80 km/h : deux ans après l’expérimentation, pas de retour en arrière envisagé

Urbanisme

La nouvelle Déléguée interministérielle à la sécurité routière (DISR), Marie Gautier-Melleray, a écarté pour le moment tout rehaussement de la limitation de la vitesse sur le réseau secondaire, indiquant lundi 20 juillet 2020 que l’abaissement à 80 km/h avait, au bout des deux ans d’expérimentation, « démontré son efficacité ».

Interrogée lors d’un point-presse sur le fait de savoir si, dès lors, la mesure était définitivement entérinée, Mme Gautier-Melleray a répondu qu’il ne lui « appartenait pas de se prononcer sur l’avenir » et que « la mesure figurait dans le Code de la route ».

Pour appuyer son propos, elle a affirmé que la mesure avait permis d’épargner 349 vies hors agglomération et hors autoroute en France métropolitaine entre le 1er juillet 2018 – date d’entrée en vigueur de la mesure – et le 28 février 2020, par rapport à la moyenne des années 2013 à 2017.

Le bilan a été arrêté avant le mois de mars pour qu’il ne soit pas impacté par la crise sanitaire.

Ces chiffres sont issus du rapport rendu par le Cerema (Centre d’études et d’expertise sur les risques, l’environnement, la mobilité et l’aménagement), qui avait été missionné par le Premier ministre d’alors, Édouard Philippe, pour effectuer une évaluation au bout de deux ans.

Édouard Philippe avait introduit une clause de revoyure au 1er juillet 2020.

Face au mécontentement d’une partie de la population concernant l’abaissement à 80 km/h de la vitesse maximale sur les routes à double sens sans séparateur central, perçu par certains comme liberticide et anti-ruralité, les départements ont, depuis fin décembre 2019, la possibilité de repasser la limitation à 90 km/h.
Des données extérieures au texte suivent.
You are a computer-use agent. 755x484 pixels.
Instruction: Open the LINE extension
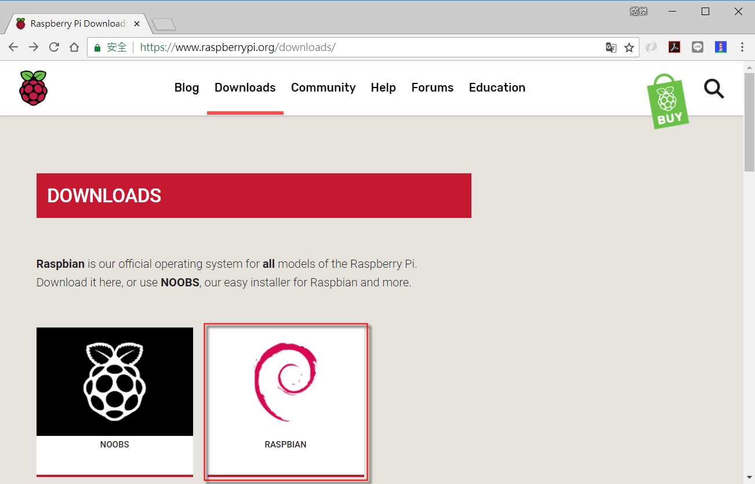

À l’annonce de la mesure, Édouard Philippe avait déclaré qu’elle permettrait d’épargner « 300 à 400 vies par an », alors que les routes hors agglomération et hors autoroute concentrent plus de la moitié du nombre total de tués.
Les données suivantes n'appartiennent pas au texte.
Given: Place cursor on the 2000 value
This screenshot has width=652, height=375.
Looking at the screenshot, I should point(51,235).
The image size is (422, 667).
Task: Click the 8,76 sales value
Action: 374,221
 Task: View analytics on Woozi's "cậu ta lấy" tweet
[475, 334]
L’objectif n’a pas été atteint. « Je ne crois pas que 349 vies épargnées puissent nécessairement être considérées comme un échec. Est-ce qu’on peut faire mieux ? Oui. Est-ce qu’on doit faire mieux ? Oui », a commenté Mme Gautier-Melleray.

Selon le Cerema, le passage à 80 km/h a par ailleurs fait perdre aux conducteurs en moyenne une seconde par kilomètre sur un trajet quotidien, et la mesure est désormais bien plus acceptée qu’il y a deux ans : 48 % des Français y sont favorables (30 % en avril 2018), et 20 % tout à fait opposés (39,8 %).
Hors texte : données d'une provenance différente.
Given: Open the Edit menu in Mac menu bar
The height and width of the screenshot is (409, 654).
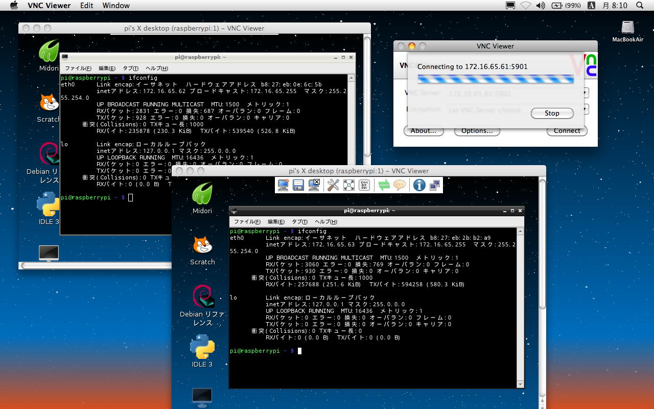Looking at the screenshot, I should 87,6.
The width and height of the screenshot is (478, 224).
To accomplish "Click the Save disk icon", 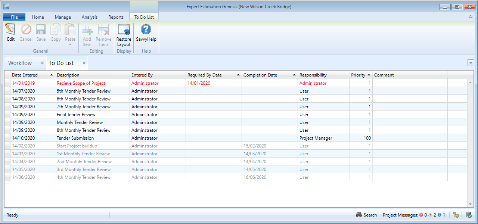I will point(41,30).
« On est dans une tendance qu’on avait déjà pu observer pour d’autres mesures très emblématiques de la Sécurité routière, où dans un premier temps il y a une résistance à ce qui est perçu comme étant une atteinte à une liberté. Et le temps passant on se rend compte que finalement la contrainte n’était pas aussi élevée que ce qu’on avait craint (…) », a commenté Mme Gautier-Melleray, en référence au port obligatoire de la ceinture ou au permis à points.